Family time: 40 home-based games to play with your family
Surviving and thriving with a family in lockdown is tough. Everyone is together 24/7 and tempers can fray. This is especially true if you have children who are a little different from the typical child, if you have to home school, if there is bereavement, and if you have financial worries. Spending time on play (so long as you are not sick) alleviates anxiety and promotes good mental health – plus, it is fun!
Here are 40 games and activities to keep you and your family going. Aimed at age 5-7 up. Parents are participants, but the ‘winning’ should be equally distributed.
The 40 games and activities
- Boticellli
- Newsflash
- Jingles
- Throw the cushion
- Knockout whist
- Charades
- Spooky stories
- Dancing with prop
- Twenty questions
- Chinese facial expressions
- Consequences
- Balloon keepy-uppy
- Your future
- First sentence books
- Picture consequences
- Word tennis
- Word Association
- If so and so was an animal
- My family impressions
- Mornington Crescent
- Plague
- Debate
- One word stories
- Wink wink murder
- Wobbly cushions
- Run around the block
- Dance champion (in the middle)
- Awards show
- Kung fu cushions
- Hopping match
- Animal impressions
- Ping pong
- One sentence stories
- Marbles
- Morals and money
- Buzzing bees (5 people)
- Hide and seek
- Squiggly lines
- Lava trouble
- Family movie: may last several sessions
Why family games matter
The best way to survive lockdown for families with young children of all stripes, but especially for those with autistic traits, is to set routines and equally apportion the work involved. Meals, schooling, breaks, talking to friends are all essential for the age 7 years and up -the age group these games are aimed at. Structure in the day is key. Broken down in chunks of time, life is less daunting. A set time every day or every two days to play a family game can be really helpful.

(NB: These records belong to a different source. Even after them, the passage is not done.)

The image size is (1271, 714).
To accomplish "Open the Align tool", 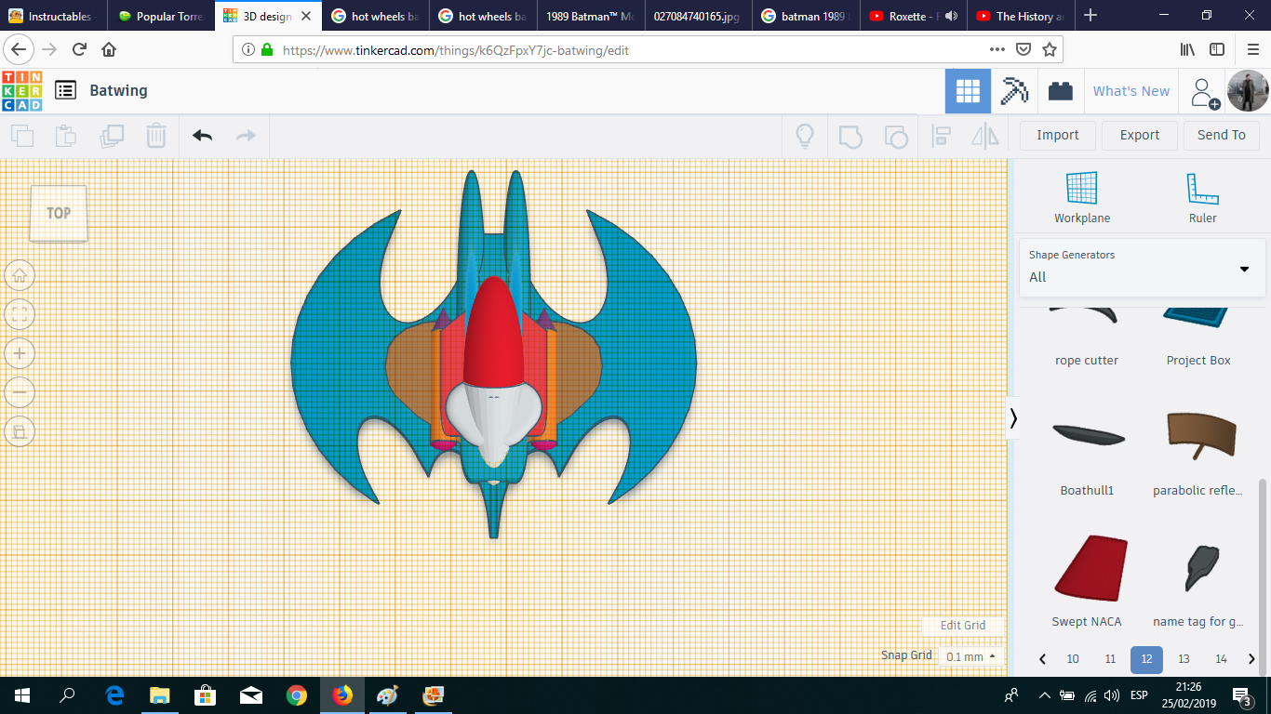I will click(941, 136).
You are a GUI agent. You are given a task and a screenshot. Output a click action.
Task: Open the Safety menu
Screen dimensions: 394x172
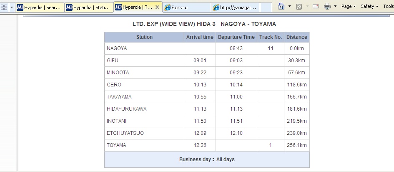[369, 6]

Children need exercise, but they need to have fun as well. Sitting at their computers and enjoying screen time is only one aspect of how fun fun can be. It is very important, now more than ever, everyone needs to hang on to laughter, love and not lose the art of having a great time.
This list is to enable families to spend quality time together doing something fun together, other than work, exercise or screen time. Our family used to spend 20 minutes a day on this “family time” event each evening after dinner. We always played versions of each of the following games and activities, developing them as we went. We made up many of them as we went along. Creativity was encouraged. Laughter kept us sane, safe and bonded as a family.
I have a son, at the time of writing Aron is aged 13 and my daughter, Bronwen is aged 11. My partner, Hywel is a tree surgeon. We spend our “family time” playing games, making up stories and aimed to interact and have fun as a group: the family unit. Households have now, of course become an epidemiological unit.
Why is this important? In my view family time is beneficial for children’s mental health and well being. Having fun in the family context gives them emotional security that will promote resilience to life’s challenges in the future. There is research in child mental health to show that children with stronger emotional family security are able to cope better later in life. Group activities bring people together and thus serve to reaffirm their common bonds and to reinforce social solidarity.
Family fun time once a day or every two days maintains and revitalizes the social heritage of the family unit and helps transmit its enduring values to future generations. Family time counteracts feelings of frustration and the loss of faith and certainty that goes with our times by re-establishing the children’s sense of well-being, their sense of belonging to the world of which they are a part.
The family unit as a social institution serves to give meaning to children’s existential predicaments by tying them to that supra-individual sphere of values which is ultimately rooted in those of this society.
Rules of family time
The most important rule of family time is to have fun. If anyone starts to argue seriously, or get genuinely upset it is time to stop. Similarly if any person (normally an adult) starts to berate another person (normally a child) for not following the rules, for playing out of turn, for non-participation etc. then you are missing the point. The aim is not to win the game but to take part and enjoy the journey. The aim is to interact and for everybody to have fun, not for any individual to ‘win’.